There are two stub files that include frob.cc: frob2.cc includes it in a way so it's configured to build for Python 2, frob3.cc includes it in a way so it's configured to build for Python 3. The file frob.cc itself is never built into an object, only frob{2,3}.cc are actually compiled and linked.

There's another set of files called pyfrob.{cc.h} that have the following logic:

The runtime detection for Python 2 vs Python 3
The runtime logic for invoking routines from the right namespace based on the interpreter

The way I implemented this Pyflame will do all of this runtime logic just once when Pyflame starts up. Then while it's running it will invoke the interpreter-specific bits using function pointers. This is a pretty small optimization, but avoids additional runtime branching.

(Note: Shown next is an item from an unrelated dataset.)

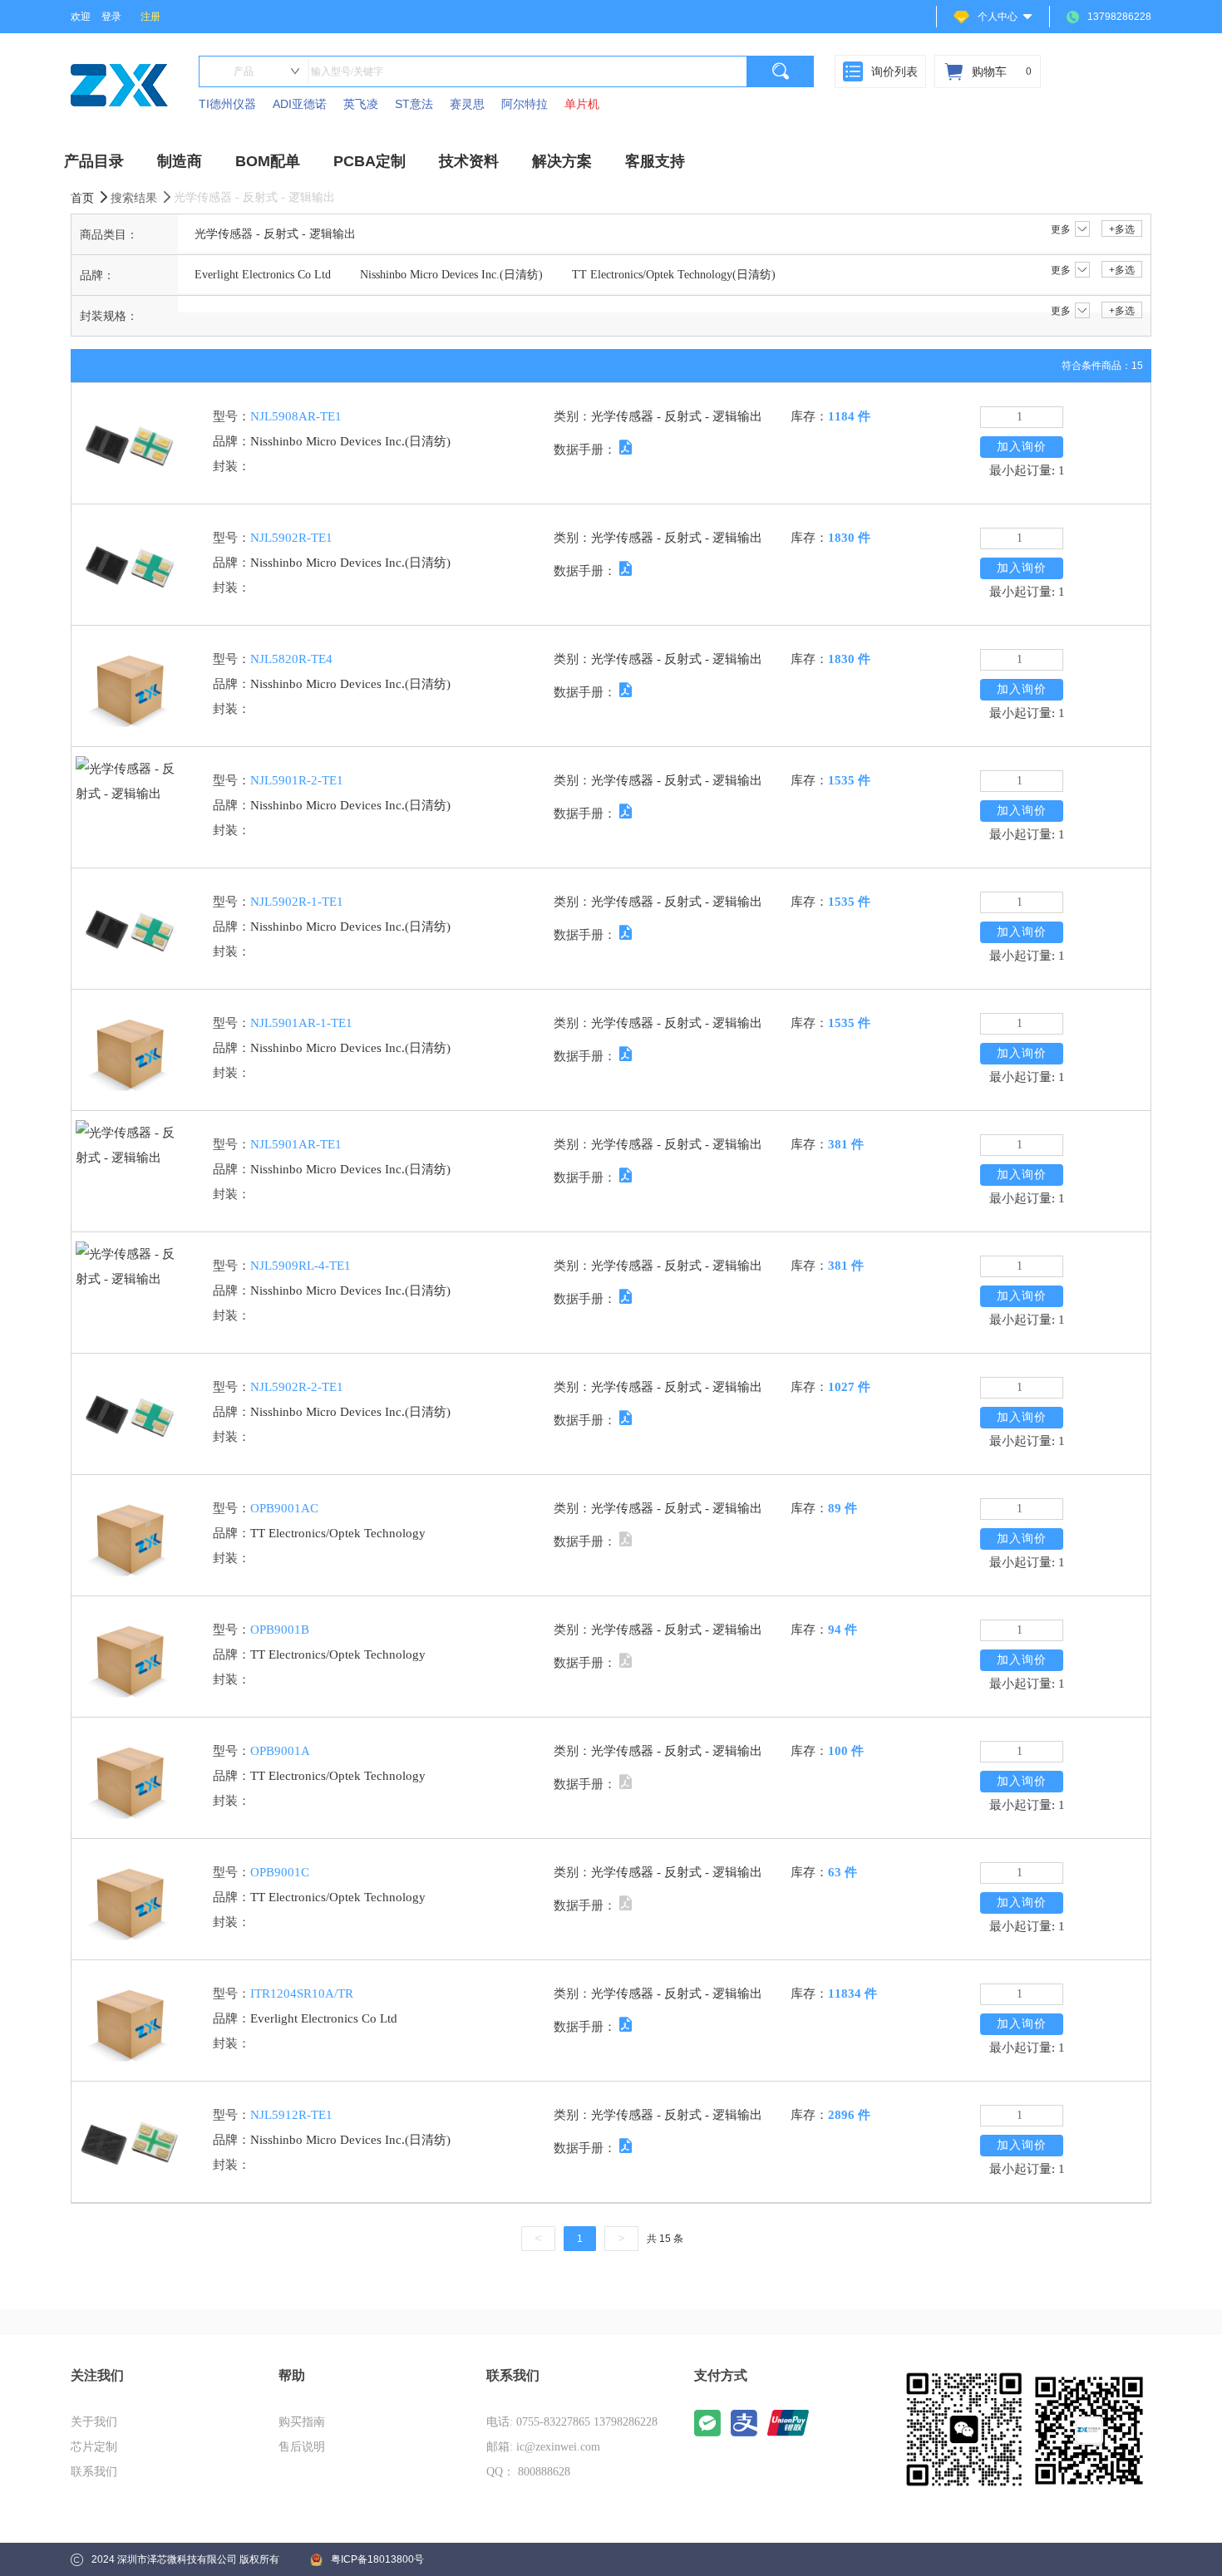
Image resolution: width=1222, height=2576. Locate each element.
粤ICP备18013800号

Most of the work here was actually refactoring the existing code to be consolidated into fewer files, and the new logic for detecting the Python version. I ended up touching most of the Pyflame codebase to get this to work. The preprocessor macros are pretty hairy in my opinion, but ended up working out fine.

Automake Changes

There's a lot of compilation logic that needs to change for this to work:

The autoconf configure script needs to be able to detect multiple Python
There are preprocessor defines that need to be propagated into config.h
Automake needs to know how to compile frob{2,3}.cc with different flags
The linking step needs to know what frob objects to link in

The hardest part of this was figuring out how to compile frob2.cc and frob3.cc with different include paths. I found an automake documentation page called Per-Object Flags Emulation. which is short, but does cover how to do this. I actually ended up bringing in libtool (which is a compile-time dependency only) since it provides some convenience methods.

I also had to change a lot of logic in my configure.ac so it would know how to pick between the two. The current solution detects what Python releases are on the system, and enables all of the supported ones. I'm not super happy with this: in the future I'll probably revisit the code to allow building against just one release or another.

Next Steps

Once I get my PR reviewed and landed I'm going to tag a major new version of Pyflame, and then try to base my Fedora package submission on that. The next major feature I'm adding to Pyflame will be from issue 13. This issue describes rewriting the code to not use _PyThreadState_Current, and instead find the global "interpreter" list and use that to find the threads. This will let me get stack traces from idle threads which has a ton of really interesting use cases.